Ingest data into an Azure Databricks lakehouse
Azure Databricks offers various methods for ingesting data into a lakehouse backed by Delta Lake. This article lists supported ingestion tools and guidance on which method to use based on criteria like data source and latency.
Ingestion methods
You can ingest data into Databricks using the following methods:
- Batch ingestion of a set of data rows for infrequent processing
- Streaming ingestion of individual data rows or sets of data rows as they arrive for real-time processing
Ingested data is loaded into Delta tables that can then be used across your downstream data and AI use cases. Because of Databricks’ Lakehouse architecture, you do not need to duplicate your data across use cases, and you can leverage Unity Catalog for centralized access control, auditing, lineage, and data discovery across all of your data.
Batch ingestion
With batch ingestion you load data as sets (or batches) of rows into Databricks often based on a schedule (for example, every day) or triggered manually. This represents the “extract” piece of traditional extract, transform, load (ETL) use cases. You can use batch ingestion to load data from:
Local files like CSVs
Cloud object storage, including Amazon S3, Azure Data Lake Storage, and Google Cloud Storage
SaaS applications like Salesforce and databases like SQL Server
Batch ingestion supports a wide range of file source formats, including CSV, TSV, JSON, XML, Avro, ORC, Parquet, and text files.

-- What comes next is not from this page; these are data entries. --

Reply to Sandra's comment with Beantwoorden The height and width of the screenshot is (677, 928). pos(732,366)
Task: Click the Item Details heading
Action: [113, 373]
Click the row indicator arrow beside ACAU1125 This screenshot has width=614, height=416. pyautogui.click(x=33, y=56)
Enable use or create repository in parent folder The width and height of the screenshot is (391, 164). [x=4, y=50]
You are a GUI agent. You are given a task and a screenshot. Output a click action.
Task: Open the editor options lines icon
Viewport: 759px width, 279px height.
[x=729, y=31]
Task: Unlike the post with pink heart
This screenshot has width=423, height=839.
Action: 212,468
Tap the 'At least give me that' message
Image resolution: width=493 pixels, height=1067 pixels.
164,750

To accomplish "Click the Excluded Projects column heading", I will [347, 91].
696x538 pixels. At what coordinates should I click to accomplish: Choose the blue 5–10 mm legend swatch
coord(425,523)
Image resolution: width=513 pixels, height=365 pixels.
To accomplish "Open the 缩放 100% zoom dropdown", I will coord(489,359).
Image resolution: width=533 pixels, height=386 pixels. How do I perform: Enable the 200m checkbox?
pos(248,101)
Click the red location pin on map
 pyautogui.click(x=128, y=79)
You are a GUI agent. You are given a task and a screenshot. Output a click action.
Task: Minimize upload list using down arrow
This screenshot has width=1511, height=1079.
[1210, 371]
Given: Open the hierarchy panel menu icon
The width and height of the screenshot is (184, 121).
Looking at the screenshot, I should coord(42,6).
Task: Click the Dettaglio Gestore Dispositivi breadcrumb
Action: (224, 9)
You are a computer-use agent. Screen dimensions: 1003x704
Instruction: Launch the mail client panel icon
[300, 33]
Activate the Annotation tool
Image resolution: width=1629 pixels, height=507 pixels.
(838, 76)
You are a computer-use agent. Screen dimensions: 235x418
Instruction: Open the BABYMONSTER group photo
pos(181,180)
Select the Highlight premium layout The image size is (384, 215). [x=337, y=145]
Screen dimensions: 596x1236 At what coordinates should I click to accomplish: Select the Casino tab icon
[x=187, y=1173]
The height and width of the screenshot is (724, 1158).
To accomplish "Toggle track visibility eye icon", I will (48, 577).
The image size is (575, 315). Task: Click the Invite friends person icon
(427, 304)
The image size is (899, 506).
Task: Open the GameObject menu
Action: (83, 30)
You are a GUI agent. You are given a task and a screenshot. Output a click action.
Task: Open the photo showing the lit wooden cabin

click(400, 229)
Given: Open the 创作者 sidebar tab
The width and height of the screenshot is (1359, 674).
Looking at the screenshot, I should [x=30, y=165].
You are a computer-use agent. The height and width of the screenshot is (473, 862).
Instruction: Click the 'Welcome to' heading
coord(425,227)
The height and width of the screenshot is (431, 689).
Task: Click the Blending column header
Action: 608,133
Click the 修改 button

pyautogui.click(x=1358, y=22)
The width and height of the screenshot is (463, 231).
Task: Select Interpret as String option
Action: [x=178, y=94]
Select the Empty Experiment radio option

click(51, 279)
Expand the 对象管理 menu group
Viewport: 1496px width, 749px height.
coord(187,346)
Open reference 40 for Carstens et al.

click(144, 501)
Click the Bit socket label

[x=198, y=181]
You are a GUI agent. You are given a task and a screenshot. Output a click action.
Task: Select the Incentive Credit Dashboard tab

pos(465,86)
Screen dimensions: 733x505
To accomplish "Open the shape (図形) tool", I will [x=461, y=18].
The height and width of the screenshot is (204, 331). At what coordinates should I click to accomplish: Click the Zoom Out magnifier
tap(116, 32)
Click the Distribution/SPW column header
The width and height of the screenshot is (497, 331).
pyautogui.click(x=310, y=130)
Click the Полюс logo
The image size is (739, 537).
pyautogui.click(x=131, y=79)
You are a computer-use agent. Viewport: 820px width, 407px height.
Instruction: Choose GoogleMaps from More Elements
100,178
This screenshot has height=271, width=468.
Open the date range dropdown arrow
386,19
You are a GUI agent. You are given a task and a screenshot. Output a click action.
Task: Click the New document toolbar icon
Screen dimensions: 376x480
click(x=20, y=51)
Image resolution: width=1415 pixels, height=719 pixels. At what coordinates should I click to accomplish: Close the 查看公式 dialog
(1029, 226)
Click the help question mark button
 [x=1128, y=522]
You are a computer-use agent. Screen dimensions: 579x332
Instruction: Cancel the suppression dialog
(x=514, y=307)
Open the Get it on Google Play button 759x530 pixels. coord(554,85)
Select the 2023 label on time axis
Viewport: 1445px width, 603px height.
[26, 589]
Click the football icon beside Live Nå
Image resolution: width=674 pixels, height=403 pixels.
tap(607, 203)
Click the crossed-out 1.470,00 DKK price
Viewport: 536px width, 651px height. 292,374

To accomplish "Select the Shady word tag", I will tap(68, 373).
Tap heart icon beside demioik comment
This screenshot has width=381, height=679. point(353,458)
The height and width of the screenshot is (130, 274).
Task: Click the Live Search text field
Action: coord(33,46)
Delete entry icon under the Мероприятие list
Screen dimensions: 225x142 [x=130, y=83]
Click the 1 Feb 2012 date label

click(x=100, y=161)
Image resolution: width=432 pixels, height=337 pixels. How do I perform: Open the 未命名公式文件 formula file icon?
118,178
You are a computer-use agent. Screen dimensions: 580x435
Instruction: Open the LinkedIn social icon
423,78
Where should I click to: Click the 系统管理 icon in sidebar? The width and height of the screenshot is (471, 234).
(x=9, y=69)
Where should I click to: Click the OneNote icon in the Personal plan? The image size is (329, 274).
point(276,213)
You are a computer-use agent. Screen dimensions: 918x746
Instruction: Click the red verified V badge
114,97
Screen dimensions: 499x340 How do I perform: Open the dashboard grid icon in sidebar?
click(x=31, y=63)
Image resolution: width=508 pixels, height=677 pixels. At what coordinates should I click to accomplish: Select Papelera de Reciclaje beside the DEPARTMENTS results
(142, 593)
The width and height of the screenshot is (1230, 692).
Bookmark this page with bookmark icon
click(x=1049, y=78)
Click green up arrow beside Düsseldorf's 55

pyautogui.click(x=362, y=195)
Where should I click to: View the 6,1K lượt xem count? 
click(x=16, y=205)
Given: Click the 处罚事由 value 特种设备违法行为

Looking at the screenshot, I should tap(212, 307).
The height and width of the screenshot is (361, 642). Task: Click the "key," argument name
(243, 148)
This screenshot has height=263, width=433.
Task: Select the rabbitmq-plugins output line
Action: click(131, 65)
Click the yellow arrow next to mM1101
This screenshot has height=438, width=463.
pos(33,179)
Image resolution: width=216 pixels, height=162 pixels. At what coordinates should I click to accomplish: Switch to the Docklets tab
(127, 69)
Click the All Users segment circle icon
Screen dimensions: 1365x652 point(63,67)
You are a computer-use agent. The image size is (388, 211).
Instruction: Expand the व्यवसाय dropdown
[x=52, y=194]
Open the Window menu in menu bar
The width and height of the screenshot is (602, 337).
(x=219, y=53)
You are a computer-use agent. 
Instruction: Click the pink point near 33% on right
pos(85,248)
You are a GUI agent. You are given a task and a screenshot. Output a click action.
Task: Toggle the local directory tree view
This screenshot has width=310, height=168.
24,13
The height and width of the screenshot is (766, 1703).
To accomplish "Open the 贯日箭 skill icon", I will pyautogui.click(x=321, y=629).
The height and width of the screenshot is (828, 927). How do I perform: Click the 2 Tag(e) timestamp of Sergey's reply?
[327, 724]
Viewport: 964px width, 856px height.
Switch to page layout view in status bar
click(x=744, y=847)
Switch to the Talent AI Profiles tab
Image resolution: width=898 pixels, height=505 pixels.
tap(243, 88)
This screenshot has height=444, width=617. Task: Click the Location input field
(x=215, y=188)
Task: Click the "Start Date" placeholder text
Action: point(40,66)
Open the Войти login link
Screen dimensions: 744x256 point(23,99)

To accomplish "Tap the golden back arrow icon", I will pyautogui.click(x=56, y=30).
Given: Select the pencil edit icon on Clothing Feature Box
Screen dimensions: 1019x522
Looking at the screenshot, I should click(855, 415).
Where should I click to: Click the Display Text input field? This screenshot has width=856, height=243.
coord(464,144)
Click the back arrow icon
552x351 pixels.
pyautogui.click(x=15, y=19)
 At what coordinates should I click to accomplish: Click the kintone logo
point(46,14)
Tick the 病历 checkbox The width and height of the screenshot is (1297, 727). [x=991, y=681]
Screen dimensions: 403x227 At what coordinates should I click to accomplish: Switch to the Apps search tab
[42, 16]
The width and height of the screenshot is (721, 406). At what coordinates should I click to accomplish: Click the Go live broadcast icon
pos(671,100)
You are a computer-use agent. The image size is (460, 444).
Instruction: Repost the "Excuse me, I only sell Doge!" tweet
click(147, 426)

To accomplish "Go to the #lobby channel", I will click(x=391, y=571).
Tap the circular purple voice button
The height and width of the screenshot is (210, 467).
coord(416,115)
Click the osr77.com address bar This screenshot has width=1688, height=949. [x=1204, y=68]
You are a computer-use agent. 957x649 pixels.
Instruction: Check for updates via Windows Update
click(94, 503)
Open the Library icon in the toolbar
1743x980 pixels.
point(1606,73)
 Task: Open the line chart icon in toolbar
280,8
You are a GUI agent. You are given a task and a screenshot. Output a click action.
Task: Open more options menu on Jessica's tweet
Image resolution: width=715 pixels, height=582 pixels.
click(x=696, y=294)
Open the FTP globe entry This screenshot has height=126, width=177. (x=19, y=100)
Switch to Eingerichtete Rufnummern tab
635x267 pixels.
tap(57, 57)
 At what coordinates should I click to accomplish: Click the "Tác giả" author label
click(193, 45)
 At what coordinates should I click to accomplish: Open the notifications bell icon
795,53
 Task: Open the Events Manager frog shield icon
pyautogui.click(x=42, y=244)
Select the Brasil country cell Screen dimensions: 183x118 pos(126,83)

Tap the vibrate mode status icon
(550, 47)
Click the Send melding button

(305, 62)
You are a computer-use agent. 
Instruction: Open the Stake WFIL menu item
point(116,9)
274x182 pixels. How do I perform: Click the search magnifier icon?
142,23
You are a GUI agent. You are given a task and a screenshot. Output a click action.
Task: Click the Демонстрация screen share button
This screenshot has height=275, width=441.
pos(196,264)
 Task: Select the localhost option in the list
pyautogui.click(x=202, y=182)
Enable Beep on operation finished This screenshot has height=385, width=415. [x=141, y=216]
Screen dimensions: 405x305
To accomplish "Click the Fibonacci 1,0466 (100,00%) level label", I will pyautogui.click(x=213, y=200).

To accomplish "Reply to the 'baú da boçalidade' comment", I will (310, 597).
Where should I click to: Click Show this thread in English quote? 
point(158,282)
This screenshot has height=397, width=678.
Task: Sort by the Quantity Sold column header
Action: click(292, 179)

Databricks supports both traditional batch ingestion and incremental batch ingestion options. While traditional batch ingestion processes all records each time it runs, incremental batch ingestion automatically detects new records in the data source and ignores records that have already been ingested. This means less data needs to be processed and, as result, ingestion jobs run faster and use compute resources more efficiently.
Traditional (one-time) batch ingestion
You can upload local data files or download files from a public URL using the add data UI. See Upload files.
Incremental batch ingestion
This section describes supported incremental batch ingestion tools.
Streaming tables
The CREATE STREAMING TABLE
SQL command lets you load data incrementally into streaming tables from cloud object storage. See CREATE STREAMING TABLE.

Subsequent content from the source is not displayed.